Question

Plot each point given in polar coordinates, and find other polar coordinates \((r, \theta)\) of the point for which: (a) \(r>0, \quad-2 \pi \leq \theta<0\) (b) \(r<0, \quad 0 \leq \theta<2 \pi\) (c) \(r>0, \quad 2 \pi \leq \theta<4 \pi\) $$ (2, \pi) $$

Short answer

(2, -\pi), (-2, 0), (2, 3 \pi)

Step-by-step solution

Understand the Given Polar Coordinate

The given polar coordinate is \( (2, \pi) \). This means that the point is at a radius of 2 units from the origin and at an angle of \( \pi \) radians from the positive x-axis.

Plot the Given Point

On the polar coordinate system, locate the angle \( \pi \). From the origin, move 2 units outward along this angle.

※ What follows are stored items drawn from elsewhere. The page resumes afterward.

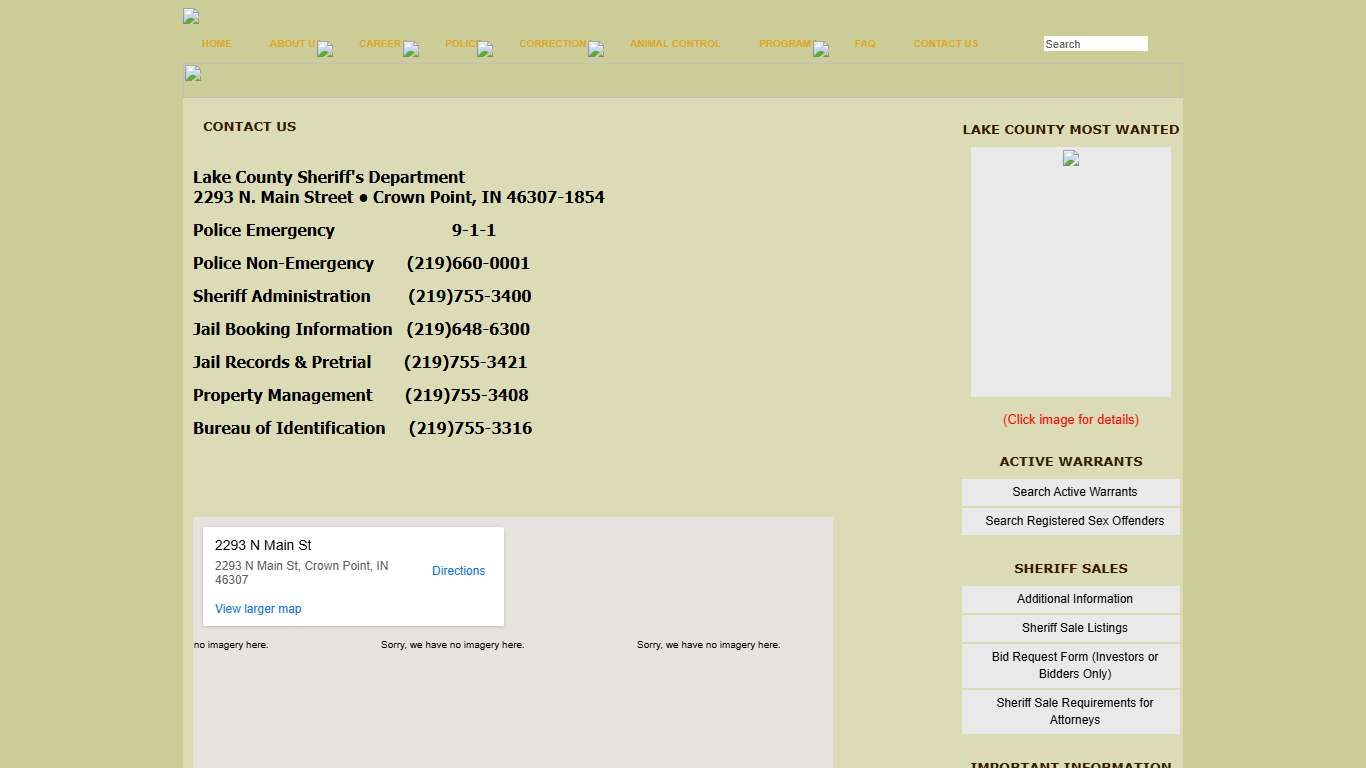Image resolution: width=1366 pixels, height=768 pixels.
Task: Expand the Careers dropdown menu
Action: [x=411, y=49]
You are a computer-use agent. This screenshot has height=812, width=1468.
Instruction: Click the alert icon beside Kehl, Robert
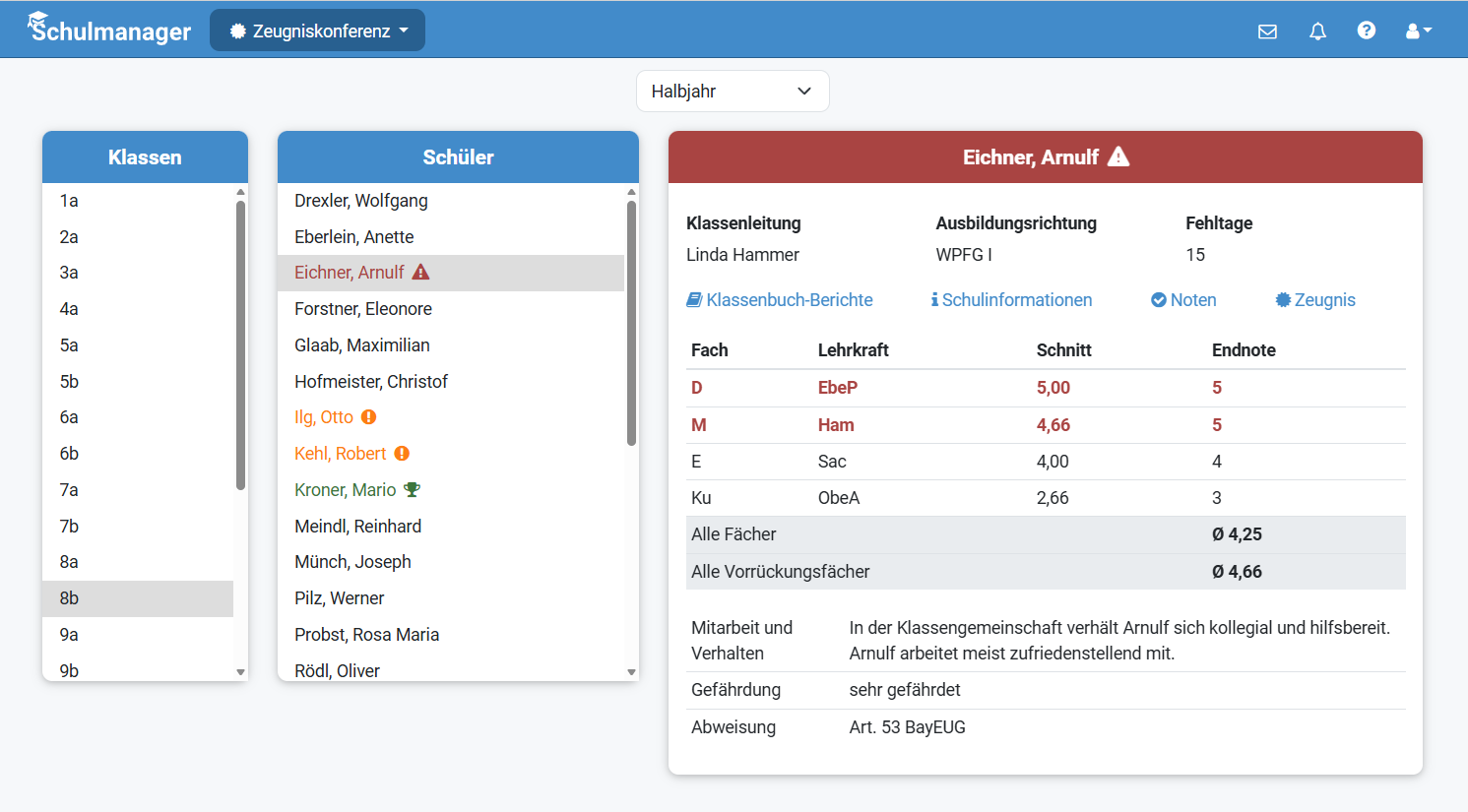402,454
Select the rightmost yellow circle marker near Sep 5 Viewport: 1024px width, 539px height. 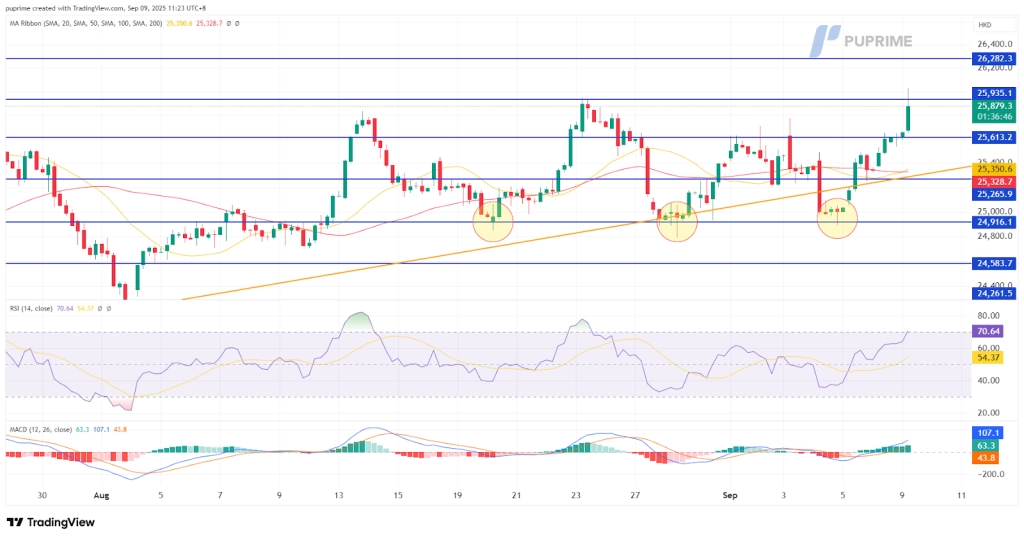click(x=837, y=217)
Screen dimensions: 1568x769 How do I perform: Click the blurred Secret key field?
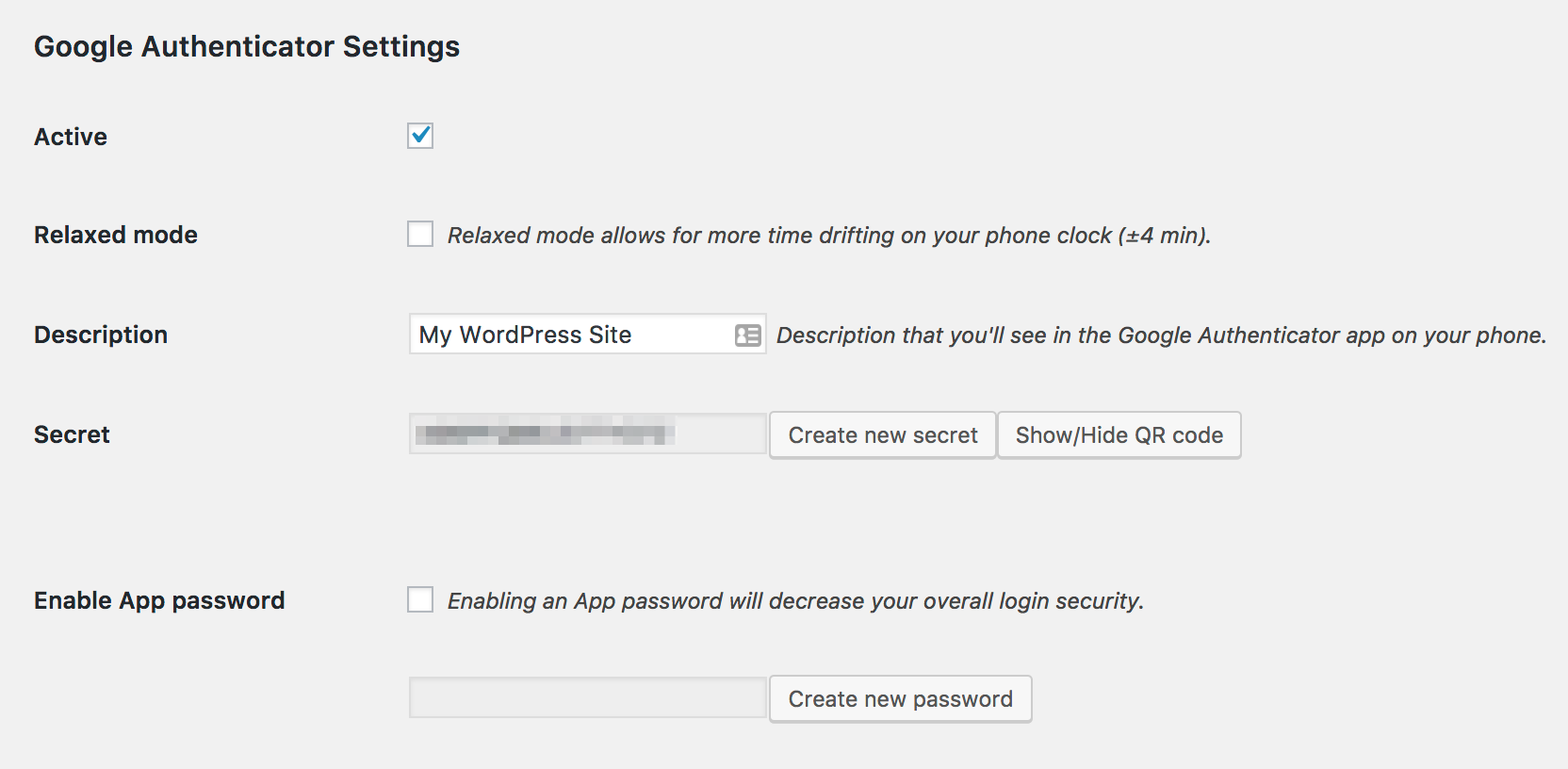point(587,434)
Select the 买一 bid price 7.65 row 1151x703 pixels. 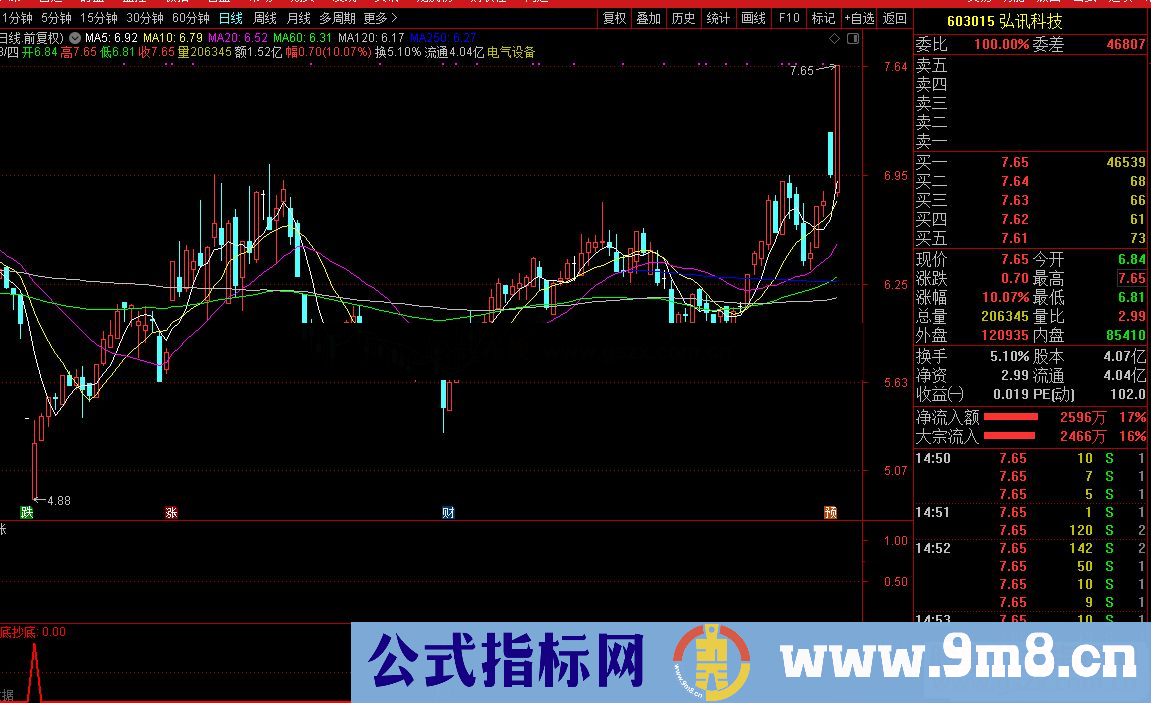(x=1010, y=161)
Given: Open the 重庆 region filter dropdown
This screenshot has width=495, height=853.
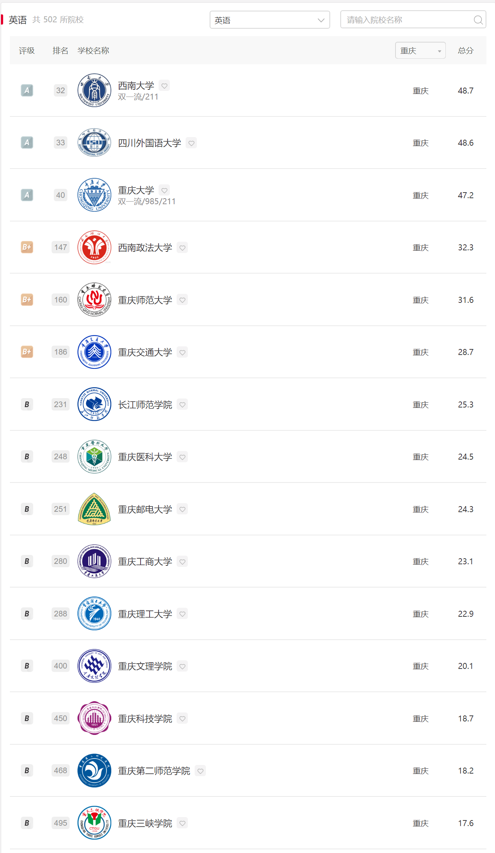Looking at the screenshot, I should click(x=420, y=51).
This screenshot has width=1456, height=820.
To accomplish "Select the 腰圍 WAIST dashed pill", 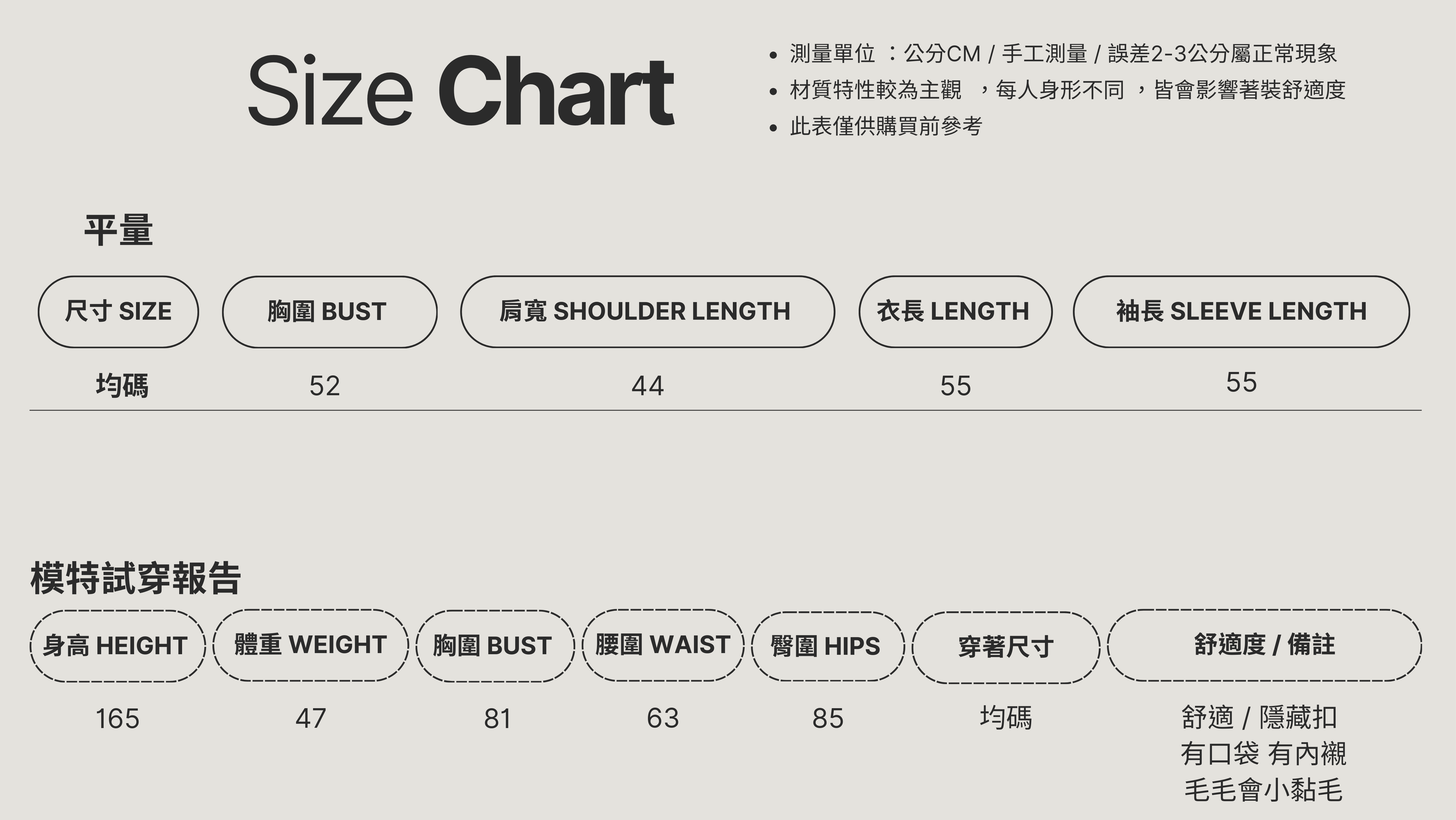I will (663, 645).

Mark this point.

Find Coordinates for Part (a)

For part (a), we need to find another set of coordinates where \((r > 0, -2\pi \leq \theta < 0)\)\. \( \pi \) is equivalent to \(-\pi \) in the range \([-2 \pi, 0)\)\. So, \( (2, -\pi) \) is another coordinate for the point.

Find Coordinates for Part (b)

For part (b), we need to find coordinates where \((r < 0, 0 \leq \theta < 2 \pi)\)\. The negative radius means we go the opposite direction. \((2, \pi)\) can be written as \((-2, 0)\) because an angle of \( \pi \) makes \(-2\) point in the opposite direction\.

Find Coordinates for Part (c)

For part (c), we need coordinates where \((r > 0, 2 \pi \leq \theta < 4 \pi)\)\. Angle \pi\ gets repeated every \(2 \pi \) period. Therefore, \pi\ can be represented as \(3 \pi \). Hence, \( (2, 3 \pi) \) is another coordinate for the point.

Key concepts

Coordinate Transformation

To understand different coordinate systems, you must first become familiar with transforming coordinates. In this exercise, we are transforming points from the rectangular coordinate system (x, y) to the polar coordinate system (r, θ). In rectangular coordinates, points are defined in relation to the x and y axes. In polar coordinates, points are defined by their distance from the origin (radius, r) and the angle (θ) they make with the positive x-axis. Transforming coordinates helps visualize and solve problems more efficiently, particularly when the problem has rotational symmetry.

Polar Plot

A polar plot represents data points in the polar coordinate system, where each point is given by a radius (r) and angle (θ). To plot a point: first identify the angle, then move outward from the origin for the specified radius. In this exercise, the point (2, π) means a radius of 2 units at an angle of π radians (180 degrees).
With the polar plot, you can easily represent points with the same radius but different angles, emphasizing their symmetry around the origin.

Radian Measurement

Radians are a unit of angle measurement commonly used in mathematics. Unlike degrees, which divide a circle into 360 parts, radians divide a circle based on π (pi). One full circle is 2π radians, meaning π radians is half a circle (180 degrees).
Understanding radians and their relationship with π is crucial for problems like this one. Here, knowing π radians equals 180 degrees helps you place the point correctly on the polar plot and convert angles effectively.

Angle Conversion

Converting and finding equivalent angles is key to working with polar coordinates. Angles can often be represented in different ways but still specify the same direction. For instance, π radians can also be described as -π radians because they point in the same direction. Similarly, angles beyond 2π (like 3π) still map onto the same point due to the periodic nature of circles.
In this exercise:

• For part (a), π equates to -π, both representing the same direction.
• For part (b), an angle of π with a negative radius converts the point (2, π) to (-2, 0) by moving in the opposite direction.
• For part (c), π + 2π is equivalent to 3π, thus (2, 3π) is a valid representation of the original point.

Negative Radius

A negative radius in polar coordinates changes the direction. Instead of moving the specified distance along the given angle, you move in the exact opposite direction. For instance, a point (2, π) can be represented as (-2, 0).
The angle theorem helps this: an angle of π essentially lets us switch from positive to negative radius to find the same location by toggling the direction. This flexibility makes polar coordinates extremely useful for various applications.